Text:
====================

This function iterates over possible generation intervals, calculating their probabilities using dgenint and summing the weighted intervals to compute the mean.

Likelihood-Free Markov Chain Monte Carlo (LFMCMC)

The LFMCMC module in Epiworld is meant for performing inference in scenarios where the likelihood function is intractable or unavailable. It relies on random number generation to propose new parameter values, simulate data, and evaluate kernel functions. The module supports various proposal and kernel functions, which can be customized to suit specific modeling needs.

Random Distributions

The LFMCMC module integrates several random distributions for generating proposals and simulating data:

Uniform Distribution

Used for generating random values within a specified range. Example: runif() generates a random value in $[0, 1)$, while runif(lb, ub) generates a value in $[lb, ub)$.

Normal Distribution

Used for generating proposals in MCMC. Example: rnorm() generates a standard normal value, while rnorm(mean, sd) generates a value with the specified mean and standard deviation.

Gamma Distribution

Used for modeling waiting times or other positive-valued processes. Example: rgamma(alpha, beta) generates a value from a gamma distribution with shape alpha and scale beta.

Seeding and Reproducibility

Like everything else in Epiworld (including the above), the LFMCMC module ensures reproducibility by allowing users to seed the random engine. This is achieved using the seed method, which initializes the std::mt19937 engine with a fixed seed value. By setting the same seed, users can ensure that the sequence of random numbers remains consistent across runs.

#include "epiworld/math/lfmcmc/lfmcmc-bones.hpp"

====================

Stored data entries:
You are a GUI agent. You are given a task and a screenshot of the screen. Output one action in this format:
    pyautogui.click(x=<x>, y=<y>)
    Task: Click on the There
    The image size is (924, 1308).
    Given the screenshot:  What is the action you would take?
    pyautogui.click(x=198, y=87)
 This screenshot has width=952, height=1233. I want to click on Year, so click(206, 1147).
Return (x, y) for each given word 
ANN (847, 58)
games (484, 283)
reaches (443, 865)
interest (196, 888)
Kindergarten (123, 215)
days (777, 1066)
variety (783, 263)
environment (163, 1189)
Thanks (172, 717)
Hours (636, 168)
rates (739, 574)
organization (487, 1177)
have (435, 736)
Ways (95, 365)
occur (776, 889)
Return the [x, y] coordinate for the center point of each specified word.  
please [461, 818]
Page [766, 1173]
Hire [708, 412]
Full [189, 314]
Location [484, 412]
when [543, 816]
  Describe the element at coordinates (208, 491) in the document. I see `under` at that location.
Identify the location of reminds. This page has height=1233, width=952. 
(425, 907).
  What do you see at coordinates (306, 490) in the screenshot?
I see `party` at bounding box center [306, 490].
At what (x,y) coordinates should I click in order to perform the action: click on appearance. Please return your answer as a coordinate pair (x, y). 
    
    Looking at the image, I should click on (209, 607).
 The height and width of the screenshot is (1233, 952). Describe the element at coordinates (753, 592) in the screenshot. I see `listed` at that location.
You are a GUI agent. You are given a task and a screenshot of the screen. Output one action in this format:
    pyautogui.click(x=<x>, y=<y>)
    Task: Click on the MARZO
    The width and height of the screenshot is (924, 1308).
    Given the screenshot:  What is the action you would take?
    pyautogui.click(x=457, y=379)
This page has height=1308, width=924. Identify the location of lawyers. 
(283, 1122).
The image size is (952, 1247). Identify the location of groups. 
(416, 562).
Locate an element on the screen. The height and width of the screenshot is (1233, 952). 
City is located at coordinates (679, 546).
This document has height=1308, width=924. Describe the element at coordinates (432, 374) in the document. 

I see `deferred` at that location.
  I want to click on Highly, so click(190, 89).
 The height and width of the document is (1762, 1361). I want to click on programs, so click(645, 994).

====================

Exercise directions: Rewrite the part of the Epiworld passage that begins at the words "This function iterates" and stops after "specific modeling needs.", replacing "parameter values" with "parameter estimates". Rely on the Epiworld passage alone.

Answer for this exercise:
This function iterates over possible generation intervals, calculating their probabilities using dgenint and summing the weighted intervals to compute the mean.

Likelihood-Free Markov Chain Monte Carlo (LFMCMC)

The LFMCMC module in Epiworld is meant for performing inference in scenarios where the likelihood function is intractable or unavailable. It relies on random number generation to propose new parameter estimates, simulate data, and evaluate kernel functions. The module supports various proposal and kernel functions, which can be customized to suit specific modeling needs.